• _YOUR INSTRUCTIONS_
For each line below that holds "dropdown", return the line as it stands.

• _THE INPUT_
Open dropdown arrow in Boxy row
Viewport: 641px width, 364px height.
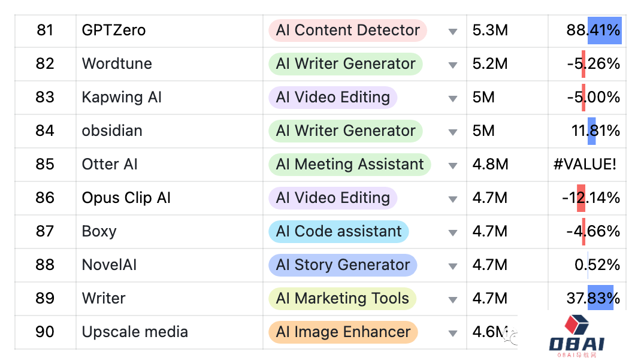(452, 232)
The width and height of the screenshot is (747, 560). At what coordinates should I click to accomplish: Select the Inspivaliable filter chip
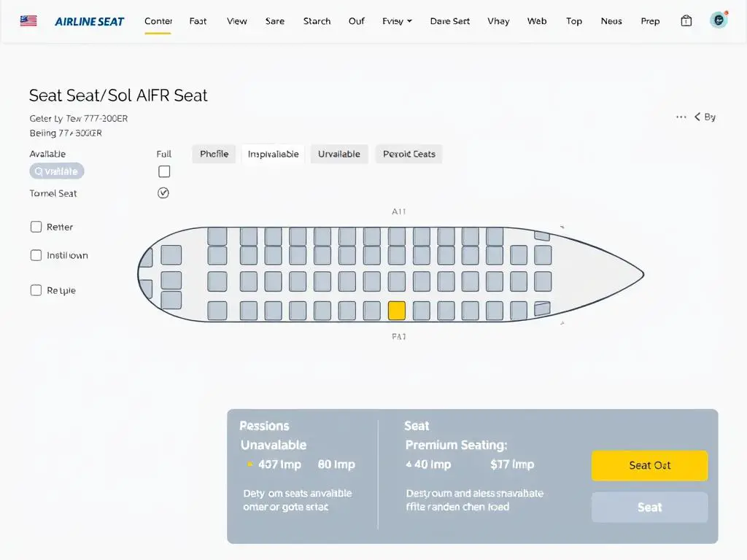pos(273,154)
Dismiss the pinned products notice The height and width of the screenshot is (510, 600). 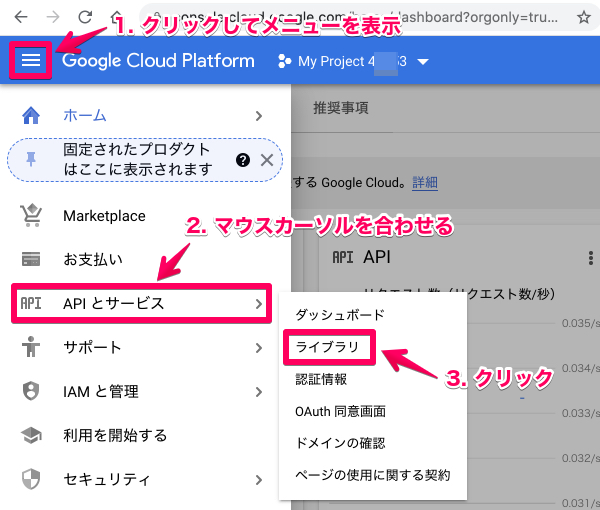266,160
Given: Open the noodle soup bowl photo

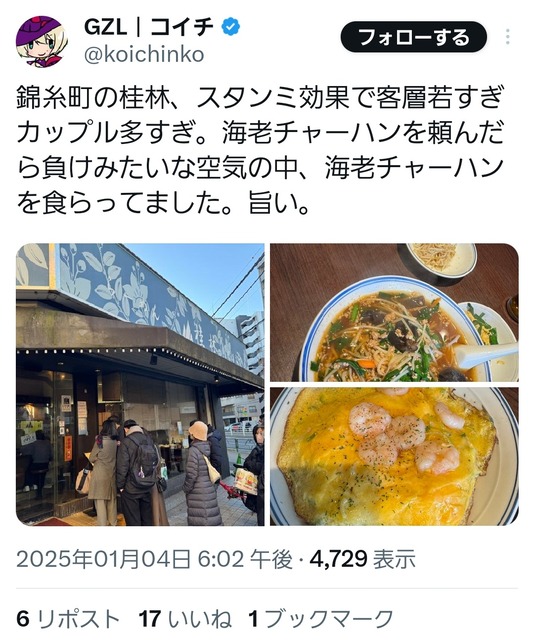Looking at the screenshot, I should (x=394, y=312).
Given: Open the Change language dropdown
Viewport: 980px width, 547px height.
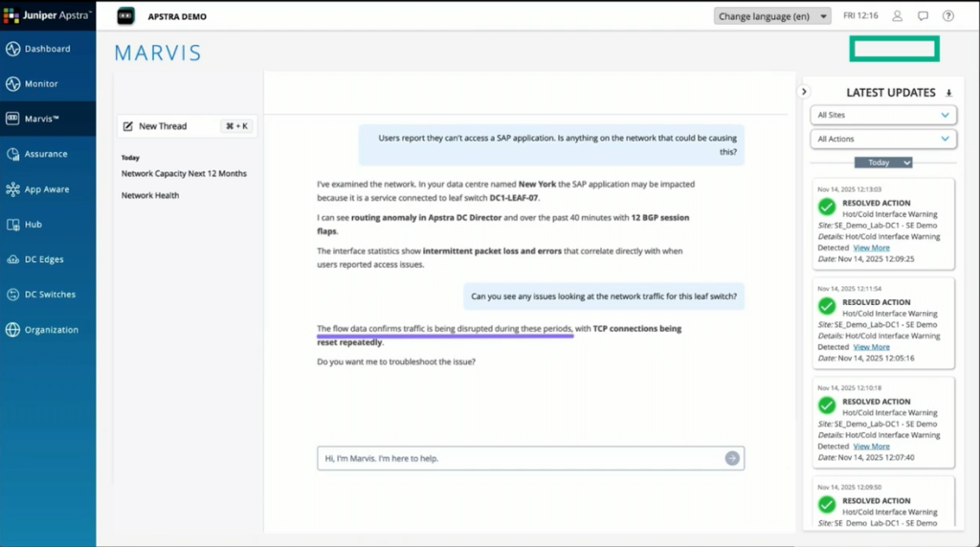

• _RESPONSE TO THE EXERCISE_
Open dropdown arrow in Boxy row
Given: Open the Change language dropdown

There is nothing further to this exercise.